Curva del Verona chiusa per un turno ma il giudice sportivo non può intervenire sullo striscione

Non è di sua competenza e la decisione è avvenuta per i cori contro Koulibaly e Osimhen

 Non i soliti 10.000 euro di ammenda. Stavolta il Verona dovrà sopportare l'onta di giocare una partita con una curva, la Sud, chiusa. A causa dei soliti cori "insultanti di matrice territoriale e razziale", che gli uditori federali avvertono una gara sì e tre no, ma con una aggravante che il Giudice Sportivo nel dispositivo non nomina mai: lo striscione della vergogna apposto fuori allo Stadio Bentegodi che indicava agli eserciti russo e ucraino (come pari fossero) le coordinate per colpire eventualmente la città di Napoli. La Giustizia Sportiva aveva già messo le mani avanti: lo striscione era fuori dal suo perimetro di pertinenza, non possono farci niente.

Sicché, per placare l'indignazione dell'opinione pubblica, il giudice sportivo Mastrandrea ha trovato un altro modo: appellarsi ad una generica "gravità" del fatto per poter giustificare un aggravio irrituale della pena. Ma la spiegazione è esemplare: in condizioni normali - è il sottotesto del dispositivo - quei cori sarebbero stati puniti con i 10.000 euro a scatto fisso. Invece ora non possiamo cavarcela così: la situazione è tanto "grave" che la pena non può essere "sospesa", e quindi chiudiamo la curva per una partita. Testuale: "La gravità dei fatti, la dimensione, durata e percezione dei detti cori comportano, nondimeno, la NON applicazione della sospensione dell'esecuzione della sanzione prevista ai sensi dell'ART 28, comma 7, C.G.S".

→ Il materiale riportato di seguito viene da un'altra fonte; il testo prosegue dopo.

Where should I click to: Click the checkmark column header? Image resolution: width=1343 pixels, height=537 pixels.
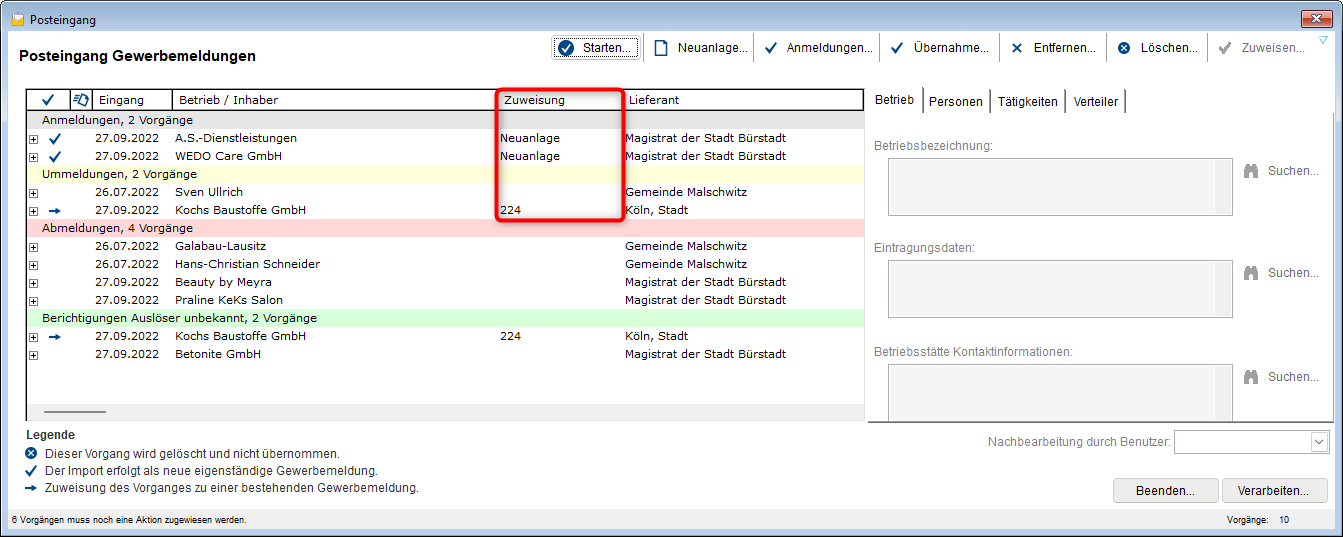[x=48, y=100]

Va da sè che i cori razzisti nei confronti di Napoli, e dei suoi giocatori di colore Koulibaly e Osimhen, sono da considerare "gravi" solo per lo scandalo pregresso, e non in quanto tali. Altrimenti non si spiegherebbero le decine di casi in cui la stessa curva, occupata dagli stessi tifosi famosi nel mondo per la loro aderenza agli ideali di estrema destra, in passato siano stati "puniti" con i soliti 10.000 euro. Lo striscione non viene mai nominato, nella sentenza. Fa parte della scenografia, di un contesto nel quale il razzismo per la giustizia sportiva italiana vale - al massimo - una partita con un settore a porte chiuse.